Perhaps where the Saracens approach most closely mirrors that of Schools is in the need to build a community. It is perhaps easier at a Boarding School, but if the majority of your common room treat the School as an office (enter at 9, leave at 5 - and yes, I know everyone marks and plans at home), it's hard to build that community. Helping pupils before or after School, having a drink with your colleagues at the end of the day, speaking with parents at Saturday sports fixtures, these all help to build a community where pupils, teachers and parents feel welcome. Never ask what your community can do for you. Communication can be effective over email or social media, but your community is easier to build if it has firm foundations - it must be centered.

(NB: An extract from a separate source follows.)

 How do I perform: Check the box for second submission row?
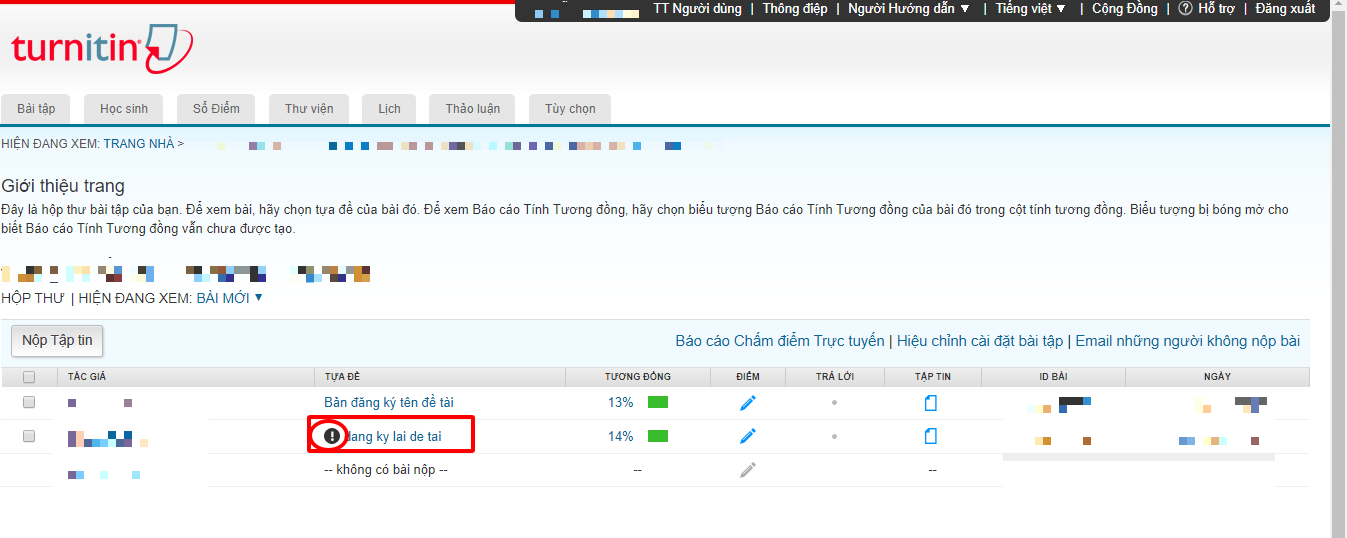click(29, 436)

The other point I think is worth emphasising is results being seen as outcomes of process. If you get the process right, you don't really need to worry about results. Again this is different for Saracens and Schools. Saracens play a lot of one-off 'winner takes all' ties, certainly in the cup competitions. In the latter stages of these competitions, all of the teams are good, and any team can beat any other team on any given day. One of the joys of sport is its unpredictability: the bounce of the ball, the Schoolboy error, the moment of genius that can decide games at the highest level, and Griffiths is right when he says that judgement on results alone is futile. The concept of 'deserving' in sport is often mentioned, with managers bemoaning the negative result when they had the majority of the possession and chances. You certainly don't always get what you deserve in top-level sport, but when it comes to examination results (at least from a whole-School perspective), you do get what you deserve. You are not competing against anyone else; one moment of genius from another pupil in the exam hall does not take away your grade, nor does another pupil not reading the question boost you to a higher level. You are in control of the situation, more like a snooker player in the balls than a rugby player scrapping to secure possession.

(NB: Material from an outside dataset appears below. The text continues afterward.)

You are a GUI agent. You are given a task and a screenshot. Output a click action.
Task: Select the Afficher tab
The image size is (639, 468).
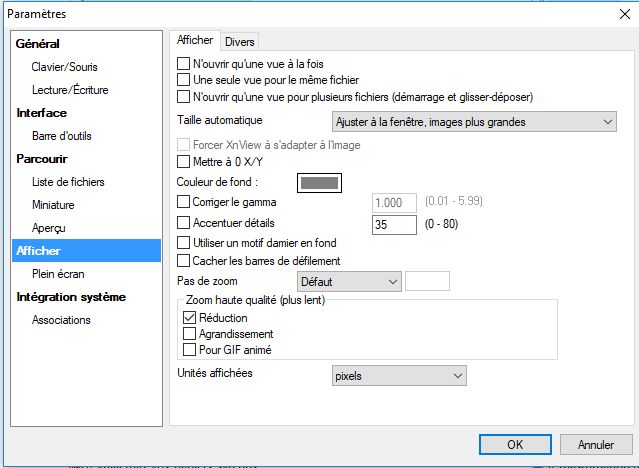tap(194, 41)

Schools need to be brave enough to ignore the quick fix. Don't start with the results and ask 'how can we improve?' Start with your process of education, start with your philosophy of education - and then question this. Exams are simply a celebration of knowledge gained up until that point. You might have two years with this set of pupils. How are you going to create the best set of chemists/geographers/mathematicians/linguists that they can be? A few weeks before the two years are up, you can then prepare them assiduously for an examination, but don't let the examination drive you. If you want to create pupils with a serious interest in literature, introduce them to everything you think is worth reading, don't simply plough through the ponderous Of Mice and Men (sorry, couldn't resist) because it represents the quickest and easiest route from A to B. You are not really doing the best for your pupils.

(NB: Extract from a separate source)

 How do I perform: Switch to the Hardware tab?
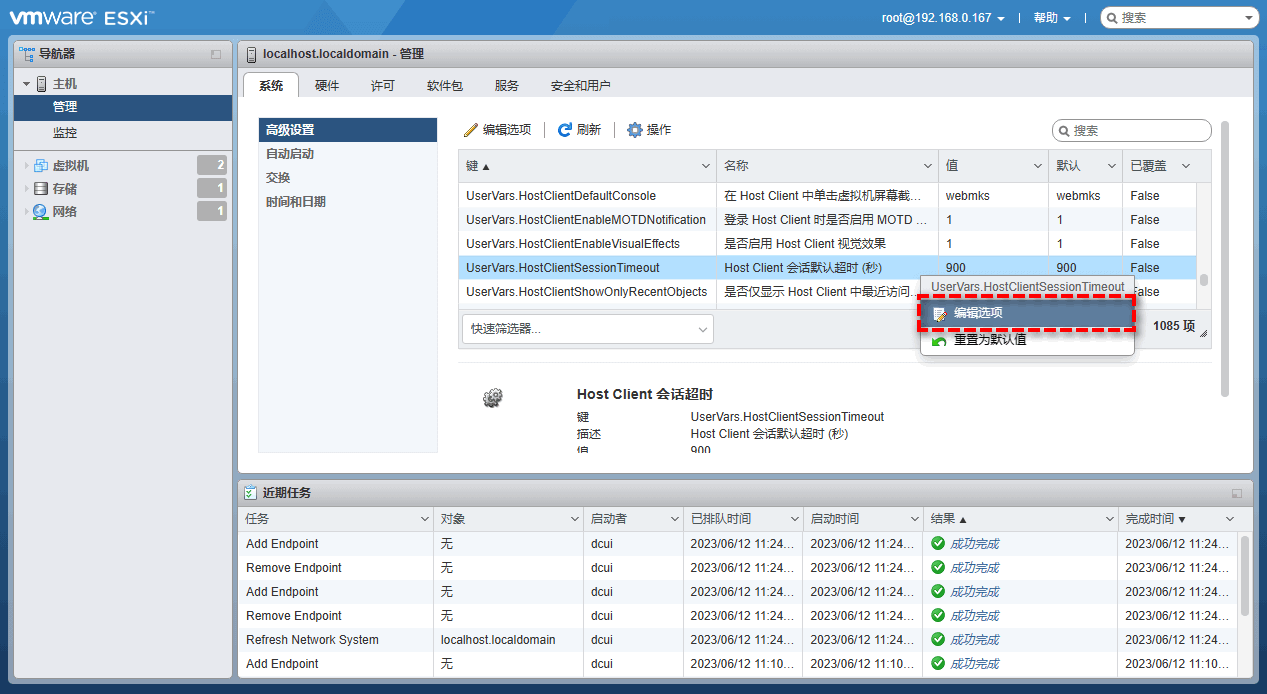tap(327, 86)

In summary: concentrate on process and results will be the glorious byproduct; look to build a community that includes everyone connected with the School; small daily rewards provide all the job satisfaction that most people need; working with talented and committed individuals day in, day out is something we should all be grateful for.

And if you do decide on Oktoberfest, remember to pace yourself and don't go for your first wee too soon.